──────── SELECTED EXCERPT ────────

Virtualization Technology News and Information
Article
RSS
Xen Hypervisor Security Exploit (XSA-182) Patched but Questions Raised

Cybersecurity lock 

A new security exploit in the Xen hypervisor raised eyebrows and generated headlines this week.  The uncovered bug in the server virtualization platform could potentially allow guests to escalate their privileges until gaining full control of the hosts they're running on -- guest escape!

The open source Xen hypervisor is used by cloud giants Amazon, IBM and Rackspace.  And it is also the basis of the Qubes OS secure operating system.

The vulnerability was discovered by Jérémie Boutoille of Quarkslab and has been identified as XSA-182 and further identified as CVE-2016-6258.  It affects all versions of Xen; however, it was also reported that the vulnerability is only exposed to paravirtualized or PV guests running on x86 hardware.  The vulnerability is not exposed to x86 systems running full hardware assisted virtualization HVM guests or ARM guests.

Inadequate security checks of how virtual machines access memory means a malicious, paravirtualized guest administrator could raise their system privileges to that of the host on unpatched installations.

────────

-- EXERCISE REQUIREMENTS --
a: In the Xen article, substitute "drew attention" for "raised eyebrows" and write out the part that opens with "Cybersecurity lock" and closes with "secure operating system.".
b: According to the Xen article, who discovered the vulnerability?
c: Name every company that the Xen article says uses the Xen hypervisor.
The data have nothing to do with the Xen article.

──────── SUPPLIED RECORDS ────────

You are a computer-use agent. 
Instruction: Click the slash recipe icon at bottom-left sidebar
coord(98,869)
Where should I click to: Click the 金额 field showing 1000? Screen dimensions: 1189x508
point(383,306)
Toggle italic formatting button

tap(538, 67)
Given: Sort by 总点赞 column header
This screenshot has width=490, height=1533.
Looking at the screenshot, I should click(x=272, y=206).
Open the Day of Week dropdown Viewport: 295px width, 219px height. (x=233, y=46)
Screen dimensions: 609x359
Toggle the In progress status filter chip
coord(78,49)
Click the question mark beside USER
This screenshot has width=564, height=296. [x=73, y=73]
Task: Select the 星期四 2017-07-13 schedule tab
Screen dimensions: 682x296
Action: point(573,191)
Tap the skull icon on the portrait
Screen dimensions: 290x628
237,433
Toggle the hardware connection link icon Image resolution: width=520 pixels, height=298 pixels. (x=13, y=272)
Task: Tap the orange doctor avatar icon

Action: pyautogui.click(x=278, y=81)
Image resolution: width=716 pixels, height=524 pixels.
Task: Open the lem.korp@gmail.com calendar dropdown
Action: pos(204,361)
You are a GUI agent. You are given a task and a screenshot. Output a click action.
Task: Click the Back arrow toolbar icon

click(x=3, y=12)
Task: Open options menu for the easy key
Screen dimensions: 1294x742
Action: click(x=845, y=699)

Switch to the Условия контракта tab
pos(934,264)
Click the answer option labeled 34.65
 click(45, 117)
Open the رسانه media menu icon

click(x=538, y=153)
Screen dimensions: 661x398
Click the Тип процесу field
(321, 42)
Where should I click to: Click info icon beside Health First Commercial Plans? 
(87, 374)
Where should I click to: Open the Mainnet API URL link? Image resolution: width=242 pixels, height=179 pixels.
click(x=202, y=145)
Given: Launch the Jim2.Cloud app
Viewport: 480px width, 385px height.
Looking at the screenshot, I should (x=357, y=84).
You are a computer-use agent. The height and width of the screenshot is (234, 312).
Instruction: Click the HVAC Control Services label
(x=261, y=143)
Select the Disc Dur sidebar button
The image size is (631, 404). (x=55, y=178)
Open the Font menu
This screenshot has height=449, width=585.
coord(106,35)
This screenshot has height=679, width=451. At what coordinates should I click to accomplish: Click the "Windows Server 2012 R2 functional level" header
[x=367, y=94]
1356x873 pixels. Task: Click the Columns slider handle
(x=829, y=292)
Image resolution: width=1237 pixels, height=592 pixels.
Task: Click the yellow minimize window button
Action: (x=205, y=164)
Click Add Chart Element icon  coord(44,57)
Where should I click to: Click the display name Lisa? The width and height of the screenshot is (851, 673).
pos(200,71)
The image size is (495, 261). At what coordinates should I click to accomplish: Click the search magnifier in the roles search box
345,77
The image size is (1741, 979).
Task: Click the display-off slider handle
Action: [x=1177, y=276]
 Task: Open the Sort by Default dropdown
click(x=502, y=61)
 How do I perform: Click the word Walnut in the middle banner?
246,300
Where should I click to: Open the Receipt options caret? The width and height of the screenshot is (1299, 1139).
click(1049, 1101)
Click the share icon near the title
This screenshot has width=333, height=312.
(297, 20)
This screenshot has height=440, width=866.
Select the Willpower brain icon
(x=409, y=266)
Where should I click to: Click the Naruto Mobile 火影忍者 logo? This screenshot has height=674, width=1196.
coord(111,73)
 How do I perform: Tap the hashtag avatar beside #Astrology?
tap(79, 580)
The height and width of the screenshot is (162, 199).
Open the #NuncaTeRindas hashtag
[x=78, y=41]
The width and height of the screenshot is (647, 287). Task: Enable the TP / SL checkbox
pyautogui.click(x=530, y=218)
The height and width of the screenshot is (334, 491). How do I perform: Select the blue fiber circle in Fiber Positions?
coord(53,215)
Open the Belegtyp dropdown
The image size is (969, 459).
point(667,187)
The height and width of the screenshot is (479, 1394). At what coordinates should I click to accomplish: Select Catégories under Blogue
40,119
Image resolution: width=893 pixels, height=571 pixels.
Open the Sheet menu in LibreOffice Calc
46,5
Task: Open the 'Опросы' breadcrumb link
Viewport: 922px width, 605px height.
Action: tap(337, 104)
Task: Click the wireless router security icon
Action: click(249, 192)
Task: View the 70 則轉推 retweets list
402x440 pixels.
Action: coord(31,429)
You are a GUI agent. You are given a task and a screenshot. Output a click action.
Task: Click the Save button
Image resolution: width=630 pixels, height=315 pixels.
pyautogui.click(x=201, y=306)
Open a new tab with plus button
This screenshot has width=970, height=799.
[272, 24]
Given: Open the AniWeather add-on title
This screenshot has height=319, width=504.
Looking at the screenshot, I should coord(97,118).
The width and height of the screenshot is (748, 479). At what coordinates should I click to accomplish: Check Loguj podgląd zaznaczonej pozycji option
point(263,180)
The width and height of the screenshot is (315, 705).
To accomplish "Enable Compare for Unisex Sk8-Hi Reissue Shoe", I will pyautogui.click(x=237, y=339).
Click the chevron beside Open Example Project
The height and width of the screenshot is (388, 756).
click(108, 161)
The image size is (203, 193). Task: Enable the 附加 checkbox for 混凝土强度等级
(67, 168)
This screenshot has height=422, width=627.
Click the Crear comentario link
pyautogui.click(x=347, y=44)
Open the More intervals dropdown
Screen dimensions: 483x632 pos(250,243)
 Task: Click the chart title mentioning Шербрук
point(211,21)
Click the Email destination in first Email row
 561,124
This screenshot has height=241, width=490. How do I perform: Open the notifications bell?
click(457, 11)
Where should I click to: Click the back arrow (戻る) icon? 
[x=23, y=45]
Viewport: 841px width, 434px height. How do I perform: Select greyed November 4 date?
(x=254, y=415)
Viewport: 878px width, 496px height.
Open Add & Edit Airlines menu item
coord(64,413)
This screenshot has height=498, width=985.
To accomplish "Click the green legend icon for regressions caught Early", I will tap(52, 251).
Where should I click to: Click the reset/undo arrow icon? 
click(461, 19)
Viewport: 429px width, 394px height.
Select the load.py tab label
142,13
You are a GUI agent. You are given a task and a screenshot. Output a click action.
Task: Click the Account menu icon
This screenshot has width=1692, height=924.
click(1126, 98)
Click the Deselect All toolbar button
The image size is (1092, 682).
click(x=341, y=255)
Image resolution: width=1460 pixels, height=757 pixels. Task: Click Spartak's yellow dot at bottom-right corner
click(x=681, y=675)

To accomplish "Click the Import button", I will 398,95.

────────

-- THE SOLUTIONS --
a:
Cybersecurity lock 

A new security exploit in the Xen hypervisor drew attention and generated headlines this week.  The uncovered bug in the server virtualization platform could potentially allow guests to escalate their privileges until gaining full control of the hosts they're running on -- guest escape!

The open source Xen hypervisor is used by cloud giants Amazon, IBM and Rackspace.  And it is also the basis of the Qubes OS secure operating system.

b: Jérémie Boutoille of Quarkslab.

c: Amazon, IBM, Rackspace